--- Assignment ---
In full and without alteration, print the entries.

--- Collected data entries ---
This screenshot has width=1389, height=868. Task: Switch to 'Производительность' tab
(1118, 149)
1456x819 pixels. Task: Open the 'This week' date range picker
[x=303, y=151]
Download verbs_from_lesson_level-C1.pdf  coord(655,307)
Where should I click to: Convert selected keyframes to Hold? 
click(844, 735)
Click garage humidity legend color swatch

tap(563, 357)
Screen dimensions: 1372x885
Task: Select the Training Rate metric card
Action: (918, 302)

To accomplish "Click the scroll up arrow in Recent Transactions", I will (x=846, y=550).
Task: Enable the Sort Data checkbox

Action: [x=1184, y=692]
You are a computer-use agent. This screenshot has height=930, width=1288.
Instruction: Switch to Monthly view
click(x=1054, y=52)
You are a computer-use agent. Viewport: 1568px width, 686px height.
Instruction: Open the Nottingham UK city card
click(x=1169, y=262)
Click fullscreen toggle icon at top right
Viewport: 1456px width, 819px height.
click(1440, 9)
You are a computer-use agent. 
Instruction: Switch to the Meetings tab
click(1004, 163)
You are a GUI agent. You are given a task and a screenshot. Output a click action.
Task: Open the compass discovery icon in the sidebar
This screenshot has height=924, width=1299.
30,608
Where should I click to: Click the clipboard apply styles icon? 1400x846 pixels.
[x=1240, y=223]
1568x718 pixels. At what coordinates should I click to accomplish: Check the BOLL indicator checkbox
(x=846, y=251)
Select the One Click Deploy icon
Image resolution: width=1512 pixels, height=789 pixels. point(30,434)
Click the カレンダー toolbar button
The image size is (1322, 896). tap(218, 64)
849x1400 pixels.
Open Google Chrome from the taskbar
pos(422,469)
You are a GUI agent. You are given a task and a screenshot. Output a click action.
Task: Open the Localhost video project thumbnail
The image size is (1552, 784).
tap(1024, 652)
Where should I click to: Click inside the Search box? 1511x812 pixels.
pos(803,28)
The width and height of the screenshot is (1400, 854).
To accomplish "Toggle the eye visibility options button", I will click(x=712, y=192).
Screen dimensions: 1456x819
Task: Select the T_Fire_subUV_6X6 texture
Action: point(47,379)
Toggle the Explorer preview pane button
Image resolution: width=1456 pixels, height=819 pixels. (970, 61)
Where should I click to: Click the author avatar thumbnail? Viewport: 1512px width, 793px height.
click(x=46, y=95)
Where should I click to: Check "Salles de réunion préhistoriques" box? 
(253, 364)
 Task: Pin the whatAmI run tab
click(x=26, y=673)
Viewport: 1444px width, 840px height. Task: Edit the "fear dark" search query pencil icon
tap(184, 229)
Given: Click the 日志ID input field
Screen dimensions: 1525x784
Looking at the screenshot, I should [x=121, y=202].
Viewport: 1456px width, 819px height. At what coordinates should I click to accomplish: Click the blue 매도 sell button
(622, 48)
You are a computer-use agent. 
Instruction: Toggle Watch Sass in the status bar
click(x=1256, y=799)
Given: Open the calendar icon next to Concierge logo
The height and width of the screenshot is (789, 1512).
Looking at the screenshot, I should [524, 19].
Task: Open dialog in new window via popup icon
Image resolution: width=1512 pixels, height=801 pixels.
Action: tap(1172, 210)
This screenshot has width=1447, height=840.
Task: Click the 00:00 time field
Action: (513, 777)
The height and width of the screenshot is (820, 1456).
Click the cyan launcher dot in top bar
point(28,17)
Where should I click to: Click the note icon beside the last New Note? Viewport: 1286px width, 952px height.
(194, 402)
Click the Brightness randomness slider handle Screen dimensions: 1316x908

--- Result below ---
This screenshot has width=1389, height=868. Task: Switch to 'Производительность' tab
(1118, 149)
1456x819 pixels. Task: Open the 'This week' date range picker
[x=303, y=151]
Download verbs_from_lesson_level-C1.pdf  coord(655,307)
Where should I click to: Convert selected keyframes to Hold? 
click(844, 735)
Click garage humidity legend color swatch

tap(563, 357)
Screen dimensions: 1372x885
Task: Select the Training Rate metric card
Action: (918, 302)

To accomplish "Click the scroll up arrow in Recent Transactions", I will (x=846, y=550).
Task: Enable the Sort Data checkbox

Action: [x=1184, y=692]
You are a computer-use agent. This screenshot has height=930, width=1288.
Instruction: Switch to Monthly view
click(x=1054, y=52)
You are a computer-use agent. Viewport: 1568px width, 686px height.
Instruction: Open the Nottingham UK city card
click(x=1169, y=262)
Click fullscreen toggle icon at top right
Viewport: 1456px width, 819px height.
click(1440, 9)
You are a computer-use agent. 
Instruction: Switch to the Meetings tab
click(1004, 163)
You are a GUI agent. You are given a task and a screenshot. Output a click action.
Task: Open the compass discovery icon in the sidebar
This screenshot has height=924, width=1299.
30,608
Where should I click to: Click the clipboard apply styles icon? 1400x846 pixels.
[x=1240, y=223]
1568x718 pixels. At what coordinates should I click to accomplish: Check the BOLL indicator checkbox
(x=846, y=251)
Select the One Click Deploy icon
Image resolution: width=1512 pixels, height=789 pixels. point(30,434)
Click the カレンダー toolbar button
The image size is (1322, 896). tap(218, 64)
849x1400 pixels.
Open Google Chrome from the taskbar
pos(422,469)
You are a GUI agent. You are given a task and a screenshot. Output a click action.
Task: Open the Localhost video project thumbnail
The image size is (1552, 784).
tap(1024, 652)
Where should I click to: Click inside the Search box? 1511x812 pixels.
pos(803,28)
The width and height of the screenshot is (1400, 854).
To accomplish "Toggle the eye visibility options button", I will click(x=712, y=192).
Screen dimensions: 1456x819
Task: Select the T_Fire_subUV_6X6 texture
Action: point(47,379)
Toggle the Explorer preview pane button
Image resolution: width=1456 pixels, height=819 pixels. (970, 61)
Where should I click to: Click the author avatar thumbnail? Viewport: 1512px width, 793px height.
click(x=46, y=95)
Where should I click to: Check "Salles de réunion préhistoriques" box? 
(253, 364)
 Task: Pin the whatAmI run tab
click(x=26, y=673)
Viewport: 1444px width, 840px height. Task: Edit the "fear dark" search query pencil icon
tap(184, 229)
Given: Click the 日志ID input field
Screen dimensions: 1525x784
Looking at the screenshot, I should [x=121, y=202].
Viewport: 1456px width, 819px height. At what coordinates should I click to accomplish: Click the blue 매도 sell button
(622, 48)
You are a computer-use agent. 
Instruction: Toggle Watch Sass in the status bar
click(x=1256, y=799)
Given: Open the calendar icon next to Concierge logo
The height and width of the screenshot is (789, 1512).
Looking at the screenshot, I should [524, 19].
Task: Open dialog in new window via popup icon
Image resolution: width=1512 pixels, height=801 pixels.
Action: tap(1172, 210)
This screenshot has width=1447, height=840.
Task: Click the 00:00 time field
Action: (513, 777)
The height and width of the screenshot is (820, 1456).
Click the cyan launcher dot in top bar
point(28,17)
Where should I click to: Click the note icon beside the last New Note? Viewport: 1286px width, 952px height.
(194, 402)
Click the Brightness randomness slider handle Screen dimensions: 1316x908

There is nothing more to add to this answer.